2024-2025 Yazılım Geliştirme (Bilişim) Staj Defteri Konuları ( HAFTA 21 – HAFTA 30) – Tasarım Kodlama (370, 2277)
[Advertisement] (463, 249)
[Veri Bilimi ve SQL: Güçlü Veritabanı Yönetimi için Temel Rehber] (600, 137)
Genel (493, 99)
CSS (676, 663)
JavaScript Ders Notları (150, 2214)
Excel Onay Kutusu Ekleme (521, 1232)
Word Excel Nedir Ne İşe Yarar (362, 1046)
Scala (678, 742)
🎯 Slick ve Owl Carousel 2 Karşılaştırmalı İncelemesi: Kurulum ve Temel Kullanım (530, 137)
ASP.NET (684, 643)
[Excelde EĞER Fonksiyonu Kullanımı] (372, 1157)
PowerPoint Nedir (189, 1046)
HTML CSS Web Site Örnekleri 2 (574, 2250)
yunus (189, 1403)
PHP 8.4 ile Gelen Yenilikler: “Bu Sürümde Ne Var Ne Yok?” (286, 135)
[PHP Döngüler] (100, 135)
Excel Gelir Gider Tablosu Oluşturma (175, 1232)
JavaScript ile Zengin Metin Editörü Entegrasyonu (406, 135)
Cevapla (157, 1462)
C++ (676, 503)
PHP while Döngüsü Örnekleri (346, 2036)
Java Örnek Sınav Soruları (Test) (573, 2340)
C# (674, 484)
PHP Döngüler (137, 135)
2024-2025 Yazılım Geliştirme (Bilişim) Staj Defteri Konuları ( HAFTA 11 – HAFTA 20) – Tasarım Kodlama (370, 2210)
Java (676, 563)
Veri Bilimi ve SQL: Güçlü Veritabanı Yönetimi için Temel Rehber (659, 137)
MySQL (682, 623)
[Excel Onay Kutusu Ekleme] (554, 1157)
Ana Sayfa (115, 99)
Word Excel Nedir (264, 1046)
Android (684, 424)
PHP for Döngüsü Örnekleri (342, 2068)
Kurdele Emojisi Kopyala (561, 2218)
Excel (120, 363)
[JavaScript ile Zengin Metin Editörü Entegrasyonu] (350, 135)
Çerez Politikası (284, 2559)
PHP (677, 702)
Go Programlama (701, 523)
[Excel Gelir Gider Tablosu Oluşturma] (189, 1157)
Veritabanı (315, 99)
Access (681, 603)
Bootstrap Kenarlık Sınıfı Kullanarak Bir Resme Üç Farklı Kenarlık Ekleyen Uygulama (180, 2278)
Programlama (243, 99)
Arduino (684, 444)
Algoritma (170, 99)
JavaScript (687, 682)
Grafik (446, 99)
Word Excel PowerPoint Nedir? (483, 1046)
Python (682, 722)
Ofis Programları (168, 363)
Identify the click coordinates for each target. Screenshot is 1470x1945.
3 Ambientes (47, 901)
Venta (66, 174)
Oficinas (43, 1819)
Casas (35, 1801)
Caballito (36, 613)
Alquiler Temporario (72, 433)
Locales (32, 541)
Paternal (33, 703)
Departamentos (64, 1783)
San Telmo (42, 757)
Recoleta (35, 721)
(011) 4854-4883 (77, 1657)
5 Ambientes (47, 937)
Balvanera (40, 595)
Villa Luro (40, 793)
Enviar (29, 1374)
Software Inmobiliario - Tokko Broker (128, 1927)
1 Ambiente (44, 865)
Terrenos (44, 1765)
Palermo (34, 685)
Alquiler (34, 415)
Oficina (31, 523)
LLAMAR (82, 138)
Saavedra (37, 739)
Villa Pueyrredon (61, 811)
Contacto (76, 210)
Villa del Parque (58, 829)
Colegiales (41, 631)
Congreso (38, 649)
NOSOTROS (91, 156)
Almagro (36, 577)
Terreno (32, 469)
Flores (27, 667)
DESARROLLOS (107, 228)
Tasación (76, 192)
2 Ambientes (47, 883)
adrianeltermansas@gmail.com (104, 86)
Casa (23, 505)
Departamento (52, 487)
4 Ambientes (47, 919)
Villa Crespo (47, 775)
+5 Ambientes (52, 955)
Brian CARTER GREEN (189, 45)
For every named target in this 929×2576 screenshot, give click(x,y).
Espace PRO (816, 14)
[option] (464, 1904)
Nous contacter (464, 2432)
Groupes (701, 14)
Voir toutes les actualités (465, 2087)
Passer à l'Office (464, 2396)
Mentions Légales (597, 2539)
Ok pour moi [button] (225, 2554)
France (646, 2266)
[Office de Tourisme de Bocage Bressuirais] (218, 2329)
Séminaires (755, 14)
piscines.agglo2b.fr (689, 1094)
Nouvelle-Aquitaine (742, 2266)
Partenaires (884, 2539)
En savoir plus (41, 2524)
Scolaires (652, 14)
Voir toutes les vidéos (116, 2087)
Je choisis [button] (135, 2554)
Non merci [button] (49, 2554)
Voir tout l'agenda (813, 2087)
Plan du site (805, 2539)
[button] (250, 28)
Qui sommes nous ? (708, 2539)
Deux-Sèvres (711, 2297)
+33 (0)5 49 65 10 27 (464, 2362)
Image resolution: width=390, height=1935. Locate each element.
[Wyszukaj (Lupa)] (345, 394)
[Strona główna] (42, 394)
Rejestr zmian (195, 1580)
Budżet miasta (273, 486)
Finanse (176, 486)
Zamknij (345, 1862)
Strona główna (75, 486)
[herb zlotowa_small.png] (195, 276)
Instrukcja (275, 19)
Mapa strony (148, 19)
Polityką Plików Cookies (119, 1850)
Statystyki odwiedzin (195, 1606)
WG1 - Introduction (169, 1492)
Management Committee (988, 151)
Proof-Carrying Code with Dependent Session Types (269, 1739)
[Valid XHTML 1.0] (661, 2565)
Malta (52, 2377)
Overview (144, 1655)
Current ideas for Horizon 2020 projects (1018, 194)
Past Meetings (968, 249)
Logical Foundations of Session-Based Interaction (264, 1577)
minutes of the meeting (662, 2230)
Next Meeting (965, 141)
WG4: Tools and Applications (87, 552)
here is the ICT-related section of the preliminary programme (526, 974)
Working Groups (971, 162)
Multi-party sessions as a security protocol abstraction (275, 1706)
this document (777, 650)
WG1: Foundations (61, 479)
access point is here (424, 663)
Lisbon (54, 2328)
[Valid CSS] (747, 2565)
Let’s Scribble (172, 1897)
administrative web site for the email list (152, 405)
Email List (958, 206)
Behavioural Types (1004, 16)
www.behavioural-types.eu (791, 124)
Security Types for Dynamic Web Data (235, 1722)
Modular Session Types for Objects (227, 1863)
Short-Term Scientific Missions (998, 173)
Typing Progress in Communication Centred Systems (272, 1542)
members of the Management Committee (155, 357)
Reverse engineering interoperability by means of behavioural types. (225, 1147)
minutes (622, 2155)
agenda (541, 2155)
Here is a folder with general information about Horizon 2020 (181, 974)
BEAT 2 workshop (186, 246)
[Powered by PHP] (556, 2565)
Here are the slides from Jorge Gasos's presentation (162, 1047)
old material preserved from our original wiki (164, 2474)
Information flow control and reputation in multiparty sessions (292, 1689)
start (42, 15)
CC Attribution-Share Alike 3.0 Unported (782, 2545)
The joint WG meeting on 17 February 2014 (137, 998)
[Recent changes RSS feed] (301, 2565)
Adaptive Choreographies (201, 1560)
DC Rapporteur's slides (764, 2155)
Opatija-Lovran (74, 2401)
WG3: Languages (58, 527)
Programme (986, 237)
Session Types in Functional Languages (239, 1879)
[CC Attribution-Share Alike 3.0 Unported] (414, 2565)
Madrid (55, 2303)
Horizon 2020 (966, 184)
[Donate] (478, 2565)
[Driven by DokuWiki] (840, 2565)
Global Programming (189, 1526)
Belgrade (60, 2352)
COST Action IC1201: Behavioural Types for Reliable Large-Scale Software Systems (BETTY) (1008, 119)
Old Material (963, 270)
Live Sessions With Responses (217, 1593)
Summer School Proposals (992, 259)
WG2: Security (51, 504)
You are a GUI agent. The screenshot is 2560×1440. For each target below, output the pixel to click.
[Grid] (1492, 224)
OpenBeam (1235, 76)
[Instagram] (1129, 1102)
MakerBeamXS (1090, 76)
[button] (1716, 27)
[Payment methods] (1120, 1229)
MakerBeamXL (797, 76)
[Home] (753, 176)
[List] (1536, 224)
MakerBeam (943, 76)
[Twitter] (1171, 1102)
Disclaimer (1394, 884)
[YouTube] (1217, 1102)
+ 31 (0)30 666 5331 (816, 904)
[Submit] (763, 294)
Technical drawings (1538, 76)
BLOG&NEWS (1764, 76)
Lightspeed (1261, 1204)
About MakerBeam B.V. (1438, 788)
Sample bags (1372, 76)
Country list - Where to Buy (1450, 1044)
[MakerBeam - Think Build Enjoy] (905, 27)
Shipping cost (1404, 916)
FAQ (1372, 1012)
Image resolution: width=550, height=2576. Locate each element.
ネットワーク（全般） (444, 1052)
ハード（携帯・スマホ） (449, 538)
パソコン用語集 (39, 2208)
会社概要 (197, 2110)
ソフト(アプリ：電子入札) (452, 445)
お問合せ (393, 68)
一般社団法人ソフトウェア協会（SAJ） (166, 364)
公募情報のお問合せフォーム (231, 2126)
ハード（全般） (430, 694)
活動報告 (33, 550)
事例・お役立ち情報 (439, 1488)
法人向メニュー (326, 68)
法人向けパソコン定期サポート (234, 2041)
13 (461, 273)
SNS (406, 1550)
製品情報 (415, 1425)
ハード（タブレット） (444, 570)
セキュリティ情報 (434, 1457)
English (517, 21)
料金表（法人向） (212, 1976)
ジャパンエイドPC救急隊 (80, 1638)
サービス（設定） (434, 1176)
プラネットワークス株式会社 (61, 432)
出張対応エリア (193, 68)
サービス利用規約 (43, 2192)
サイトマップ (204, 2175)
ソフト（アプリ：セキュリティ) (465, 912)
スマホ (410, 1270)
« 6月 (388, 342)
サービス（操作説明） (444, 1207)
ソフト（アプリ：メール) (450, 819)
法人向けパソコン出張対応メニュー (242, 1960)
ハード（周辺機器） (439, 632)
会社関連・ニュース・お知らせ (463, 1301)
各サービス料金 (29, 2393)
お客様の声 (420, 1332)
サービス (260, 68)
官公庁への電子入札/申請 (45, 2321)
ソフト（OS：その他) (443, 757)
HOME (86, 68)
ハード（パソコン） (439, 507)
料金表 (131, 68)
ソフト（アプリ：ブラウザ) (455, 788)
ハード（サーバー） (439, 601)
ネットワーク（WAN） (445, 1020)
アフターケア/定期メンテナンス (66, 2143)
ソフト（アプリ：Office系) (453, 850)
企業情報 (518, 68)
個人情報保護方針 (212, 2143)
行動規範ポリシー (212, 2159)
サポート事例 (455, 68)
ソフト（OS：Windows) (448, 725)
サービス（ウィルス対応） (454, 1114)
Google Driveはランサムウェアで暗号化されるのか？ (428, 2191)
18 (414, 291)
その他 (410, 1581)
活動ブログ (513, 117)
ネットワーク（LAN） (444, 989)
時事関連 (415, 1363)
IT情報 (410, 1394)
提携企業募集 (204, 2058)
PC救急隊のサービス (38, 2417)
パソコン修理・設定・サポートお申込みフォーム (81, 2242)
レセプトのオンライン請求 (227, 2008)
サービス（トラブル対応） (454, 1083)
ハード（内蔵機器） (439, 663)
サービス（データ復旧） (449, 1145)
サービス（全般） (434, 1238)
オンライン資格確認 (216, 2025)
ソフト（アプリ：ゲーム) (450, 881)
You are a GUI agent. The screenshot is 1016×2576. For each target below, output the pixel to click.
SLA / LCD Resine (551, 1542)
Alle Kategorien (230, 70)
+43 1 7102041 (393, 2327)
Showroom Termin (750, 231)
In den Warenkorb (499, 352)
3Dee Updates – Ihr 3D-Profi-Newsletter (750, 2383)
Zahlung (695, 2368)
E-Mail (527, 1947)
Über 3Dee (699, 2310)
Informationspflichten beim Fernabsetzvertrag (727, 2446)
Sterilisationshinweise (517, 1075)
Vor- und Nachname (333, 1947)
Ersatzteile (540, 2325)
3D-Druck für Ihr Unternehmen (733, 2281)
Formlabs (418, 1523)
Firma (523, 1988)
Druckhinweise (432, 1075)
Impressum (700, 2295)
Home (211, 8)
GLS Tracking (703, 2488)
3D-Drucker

################

Print, without alteration, only the lines above between the one holding "[Valid XHTML 1.0] (661, 2565)" and the one holding "[Powered by PHP] (556, 2565)", inclusive.

#### ANSWER TO THIS TASK:
[Valid XHTML 1.0] (661, 2565)
Malta (52, 2377)
Overview (144, 1655)
Current ideas for Horizon 2020 projects (1018, 194)
Past Meetings (968, 249)
Logical Foundations of Session-Based Interaction (264, 1577)
minutes of the meeting (662, 2230)
Next Meeting (965, 141)
WG4: Tools and Applications (87, 552)
here is the ICT-related section of the preliminary programme (526, 974)
Working Groups (971, 162)
Multi-party sessions as a security protocol abstraction (275, 1706)
this document (777, 650)
WG1: Foundations (61, 479)
access point is here (424, 663)
Lisbon (54, 2328)
[Valid CSS] (747, 2565)
Let’s Scribble (172, 1897)
administrative web site for the email list (152, 405)
Email List (958, 206)
Behavioural Types (1004, 16)
www.behavioural-types.eu (791, 124)
Security Types for Dynamic Web Data (235, 1722)
Modular Session Types for Objects (227, 1863)
Short-Term Scientific Missions (998, 173)
Typing Progress in Communication Centred Systems (272, 1542)
members of the Management Committee (155, 357)
Reverse engineering interoperability by means of behavioural types. (225, 1147)
minutes (622, 2155)
agenda (541, 2155)
Here is a folder with general information about Horizon 2020 (181, 974)
BEAT 2 workshop (186, 246)
[Powered by PHP] (556, 2565)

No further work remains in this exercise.